CHAPTER V
Andy sat in his study, endeavouring to prepare a Sunday-morning sermon that should justify the high opinion of his preaching which had led Mr. Stamford to present him to the living of Gaythorpe.
A light rain fell outside and a scent of the honeysuckle—it being now June—came through the open window; but Andy was not yet aware that every wayside flower preaches the finest sermon man can preach to man, and says, more convincingly than any parson ever could, ‘God so loved the world.’

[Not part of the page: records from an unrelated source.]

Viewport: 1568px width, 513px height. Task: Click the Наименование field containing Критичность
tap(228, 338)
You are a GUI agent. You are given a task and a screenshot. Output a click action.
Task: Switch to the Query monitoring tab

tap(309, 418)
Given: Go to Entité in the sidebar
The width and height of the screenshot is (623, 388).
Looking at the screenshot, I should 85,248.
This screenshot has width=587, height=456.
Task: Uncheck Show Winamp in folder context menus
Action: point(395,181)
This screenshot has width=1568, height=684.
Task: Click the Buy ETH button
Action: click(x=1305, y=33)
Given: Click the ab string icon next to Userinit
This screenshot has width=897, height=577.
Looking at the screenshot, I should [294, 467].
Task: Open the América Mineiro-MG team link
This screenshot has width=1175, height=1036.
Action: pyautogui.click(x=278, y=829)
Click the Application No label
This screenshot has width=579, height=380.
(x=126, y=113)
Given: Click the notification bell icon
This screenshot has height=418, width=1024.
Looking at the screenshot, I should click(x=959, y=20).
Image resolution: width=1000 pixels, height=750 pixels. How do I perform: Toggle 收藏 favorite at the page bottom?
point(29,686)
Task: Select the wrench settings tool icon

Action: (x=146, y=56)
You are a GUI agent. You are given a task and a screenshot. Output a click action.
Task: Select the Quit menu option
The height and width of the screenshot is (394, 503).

The new Vicar, therefore, had taken in turn such topics as the Origin of Evil and the Reason for Free Will, handling them with a courage perfectly remarkable when you consider how the saints of all ages have hesitated afraid before them. This morning, however, having settled these questions, he cast about him for something else which should be at once striking and profound, and it was some time before he noticed a gradually increasing noise in the other part of the house.
Even when he did become aware of it he brushed it aside from his mind and went peacefully on, reconciling the doctrine of evolution with the second chapter of Genesis. At last, however, the study door was burst open in a manner that even a poet could not ignore, and Mrs. Jebb paused, inarticulate with some unknown emotion, upon the threshold.
“Not the boiler burst again?” exclaimed Andy, who had already learned some of the trials of a housekeeper.
Mrs. Jebb swallowed, blinked, and demanded—
“Did you give that—female—permission to clean my furniture?”
It was a long way from the dawn of the world to Mrs. Simpson’s sideboard, and for the moment Andy felt nonplussed; then he remembered.